** START OF Text to read **

In the past buildings have been erected by individual craftsmen, however, in recent years the trend has been to use prefabricated parts not only in the construction of prefabricated houses but also in building conventional houses. The use of prefabricated parts is due mainly to the high cost of manually made parts. Such prefabricated parts can be produced in large quantity lots of at least equal quality with manually made parts and at a much lower cost. This trend includes windows used in high buildings and such use is supported by the DIN 18050 guidelines for window openings.
Window frames employed in house or building construction must meet a variety of requirements. The window frame must be sturdy and torsion-resistant so that its appearance and tightness on the exterior of the building lasts over a long period of years. A determining factor for fulfilling this requirement is the water-and weather-proofness of the frame. At the present day energy prices another important criterion is heat insulation. Still another factor is the soundproof character of the window frames. Finally, the decorative appearance of the window frame must be considered.
While metal, plastics or wood are used in mass-produced window frames they do not meet the above requirements simultaneously in an optimum manner. Metals are good heat conductors and, therefore, additional measures for heat insulation must be provided in metal window frames. Further, metals are a relatively expensive base material. To obtain the necessary stability in plastics window frames, stiffening means must be used which involve costly constructions and materials, such as glass fiber reinforcement. On the other hand, however, metal and plastics window frames are weatherproof and retain their appearance and tightness for years. Wood and wood material while having good torsion stiffness, are poor heat conductors, that is, wooden window frames afford good heat insulation. Moreover, wooden window frames are decorative and considerably enhance the appearance of a house or building. The ability of wood and wood materials to withstand weathering is poor and window frames made from such materials must be given repeated protective treatments over their lifetime. In addition, to maintain the decorative appearance of wooden window frames, high quality clear lumber must be used and results in increasing material costs.

** END OF Text to read **
** START OF Excerpted data **

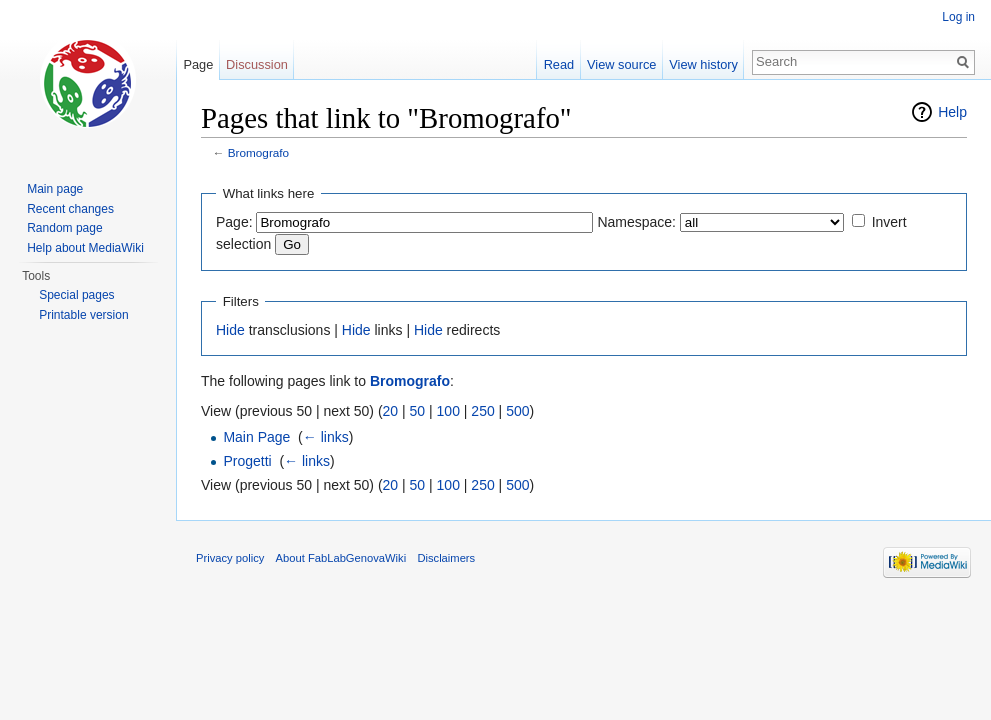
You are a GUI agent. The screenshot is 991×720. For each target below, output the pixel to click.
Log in (958, 17)
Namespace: (636, 222)
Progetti (247, 461)
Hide (230, 330)
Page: (234, 222)
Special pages (76, 295)
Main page (55, 189)
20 (391, 411)
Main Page (256, 437)
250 (482, 411)
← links (326, 437)
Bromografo (258, 152)
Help (952, 112)
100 (448, 411)
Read (559, 64)
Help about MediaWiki (85, 248)
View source (621, 64)
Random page (64, 228)
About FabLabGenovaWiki (341, 558)
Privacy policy (230, 558)
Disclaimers (446, 558)
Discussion (257, 64)
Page (198, 64)
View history (703, 64)
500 (517, 411)
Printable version (83, 315)
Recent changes (70, 209)
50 (418, 411)
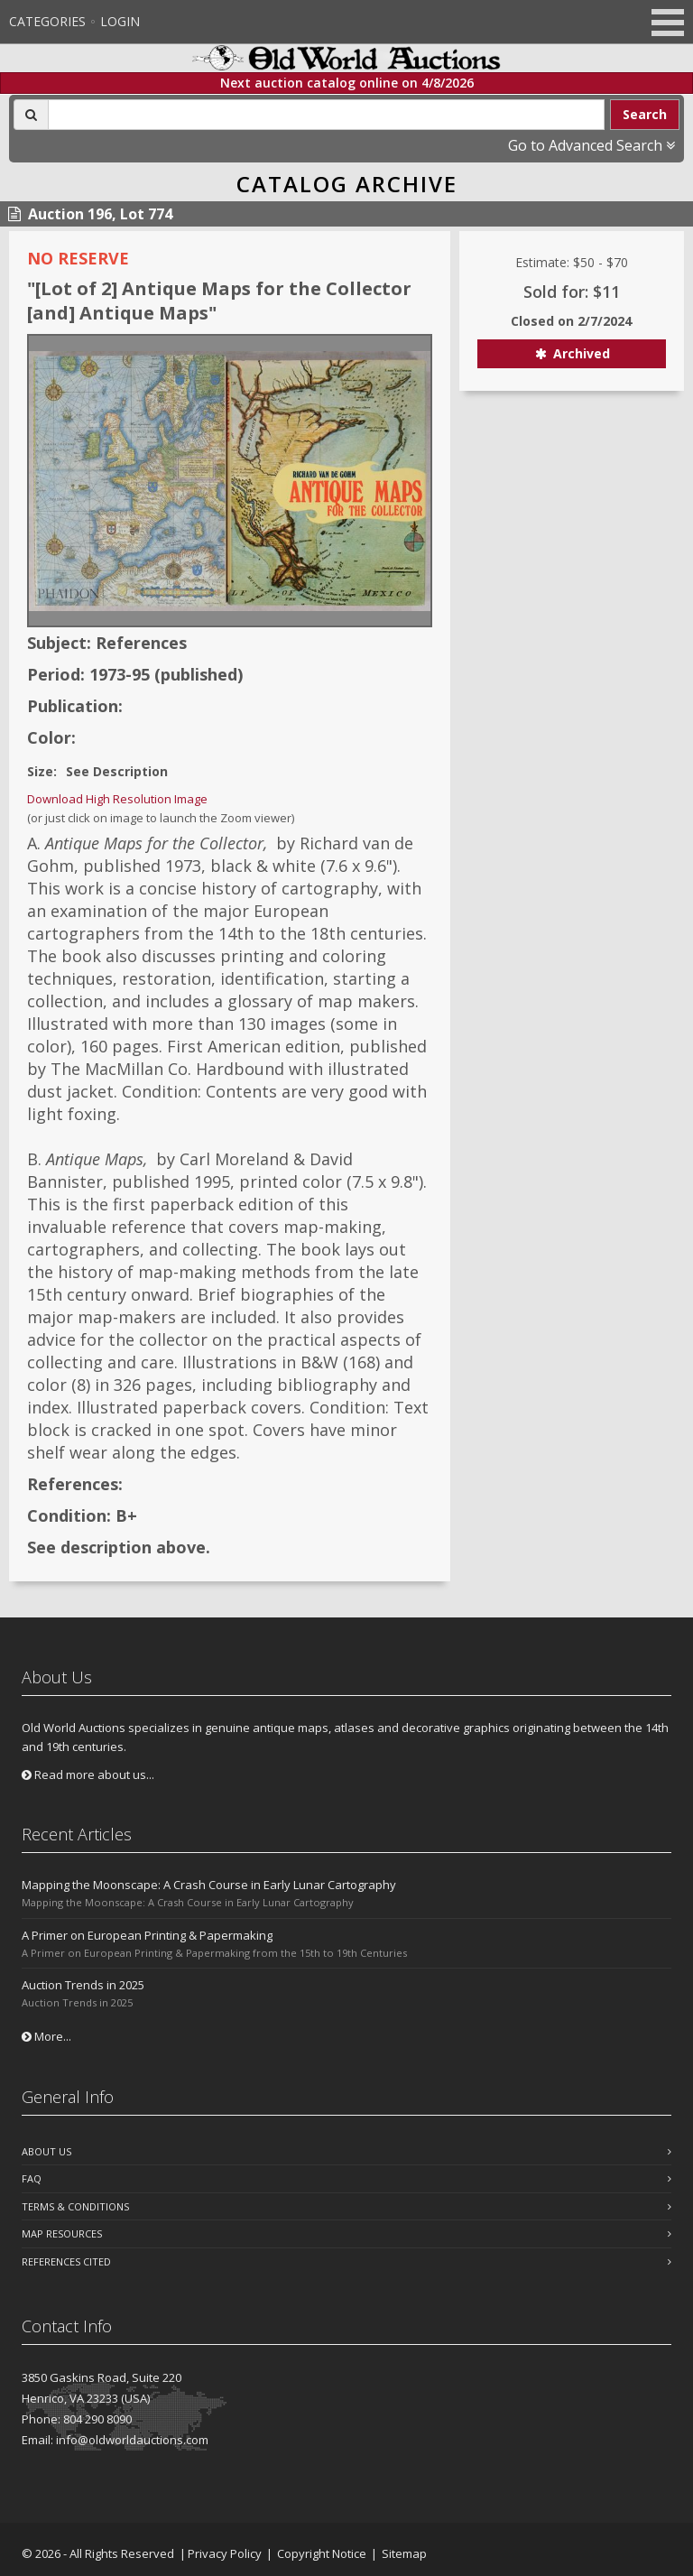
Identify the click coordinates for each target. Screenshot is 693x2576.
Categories (47, 21)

** END OF Excerpted data **

Problem A: In the text on window frames, which guidelines support the use of prefabricated windows in high buildings?
Problem B: Quote the passage of the text on window frames starting at "In the past" and ending at "for window openings.".

Full output A: The DIN 18050 guidelines for window openings.

Full output B:
In the past buildings have been erected by individual craftsmen, however, in recent years the trend has been to use prefabricated parts not only in the construction of prefabricated houses but also in building conventional houses. The use of prefabricated parts is due mainly to the high cost of manually made parts. Such prefabricated parts can be produced in large quantity lots of at least equal quality with manually made parts and at a much lower cost. This trend includes windows used in high buildings and such use is supported by the DIN 18050 guidelines for window openings.